Similarly, the Supreme Court of Montana sent a dispute over arbitrability to an arbitrator in Peeler v. Rocky Mountain Log Homes Canada, Inc., 2018 WL 6498693 (Mont. Dec 11, 2018).   In Peeler, an owner sued both the design professional and contractor over claims relating to construction of a custom log home.  Only the contractor’s agreement had an arbitration clause, but the complaint alleged the design firm was an affiliated entity that should be treated the same as the contractor.  So the contractor and design firm moved to compel arbitration.  The homeowner argued that the arbitration agreement was permissive, not mandatory, and that the defendants had waived their right to arbitrate by waiting to assert it until after he filed suit.  Those arguments did not prevail at the trial court or the appellate court.  The Montana Supreme Court noted that the defendants did not waive their right to arbitrate, and because the owner did not challenge the validity or enforceability of the arbitration agreement, his arguments should be heard by an arbitrator.  Finally, the court found that the design firm could compel arbitration as a matter of equitable estoppel.

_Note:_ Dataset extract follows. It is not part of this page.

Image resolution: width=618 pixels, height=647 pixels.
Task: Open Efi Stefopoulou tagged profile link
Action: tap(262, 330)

Speaking of construction cases, the Supreme Court of Nevada continues its campaign to remind all construction litigators that the FEDERAL Arbitration Act governs even local disputes between homeowners and contractors.  Since its Ballasteros decision in February of this year, it has issued two more decisions reiterating that holding: Lanier, 2018 WL 6264809 (Nev. Nov. 28, 2018), and Greystone Nevada, 2018 WL 6264756 (Ne. Nov. 28, 2018).  As evidence of interstate commerce, Lanier points to three things: the builder was incorporated in Delaware while the homeowners were Nevada residents, the large number of subcontractors and material suppliers who worked on the home made it likely that at least some of them are engaged in interstate commerce, and “in the aggregate, the general practice of developing, buying, and selling homes substantially affects interstate commerce.”  All of this mattered because trial court judges were relying on Nevada anti-arbitration rules to refuse to compel arbitration.  Those rules are preempted if the dispute is governed by the FAA.

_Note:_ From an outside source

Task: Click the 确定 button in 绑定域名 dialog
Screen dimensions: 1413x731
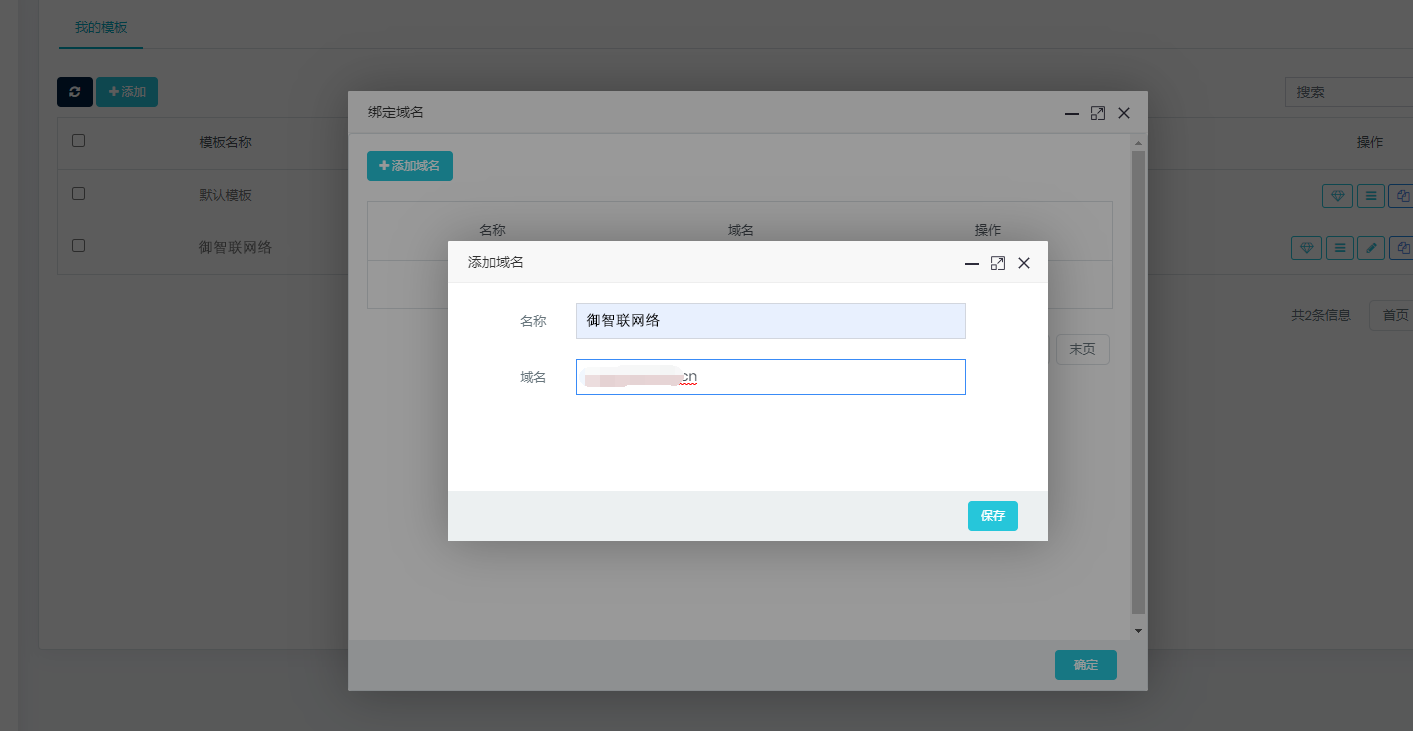Action: point(1085,665)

The ABA Journal released its Web 100 awards recently, and I am happy to announce that ArbitrationNation is still in the Blawg Hall of Fame!  ArbitrationNation was inducted into the Hall of Fame last year, after multiple years on the Top 100 list, for being “consistently outstanding,” which is embarrassingly high praise.    There are now 60 blogs in the Blawg Hall of Fame, but Arbitration Nation remains the only blog on the list about arbitration (and the only one authored by a Minnesotan).

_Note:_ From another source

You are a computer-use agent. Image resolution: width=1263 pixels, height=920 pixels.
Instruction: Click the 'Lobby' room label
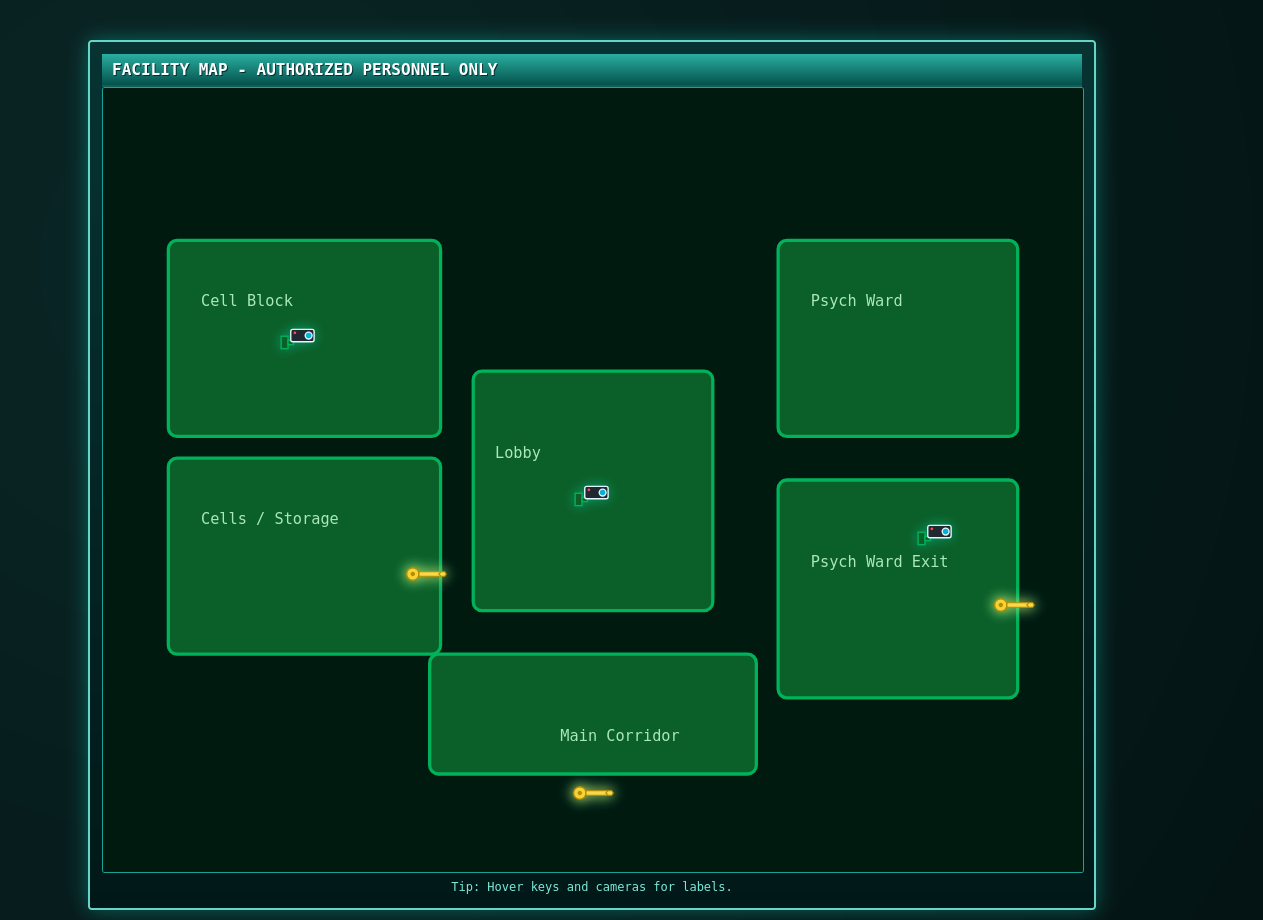coord(517,453)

I must say that as December approached, I got a bit anxious about Arbitration Nation’s place in the Blawg Hall of Fame.  Does the ABA Journal follow the example of the Hollywood Walk of Fame, that once you have a star you can’t be removed??  (Looks like pro sports Hall of Fames are similarly permanent.)  What if I published a couple fewer posts this year?  What if I wasn’t sufficiently witty??!  Thankfully, at least this year, my performance was sufficient to stay.

Thanks to all of you for continuing to visit the blog, send me ideas for posts, and geek out about arbitration with me!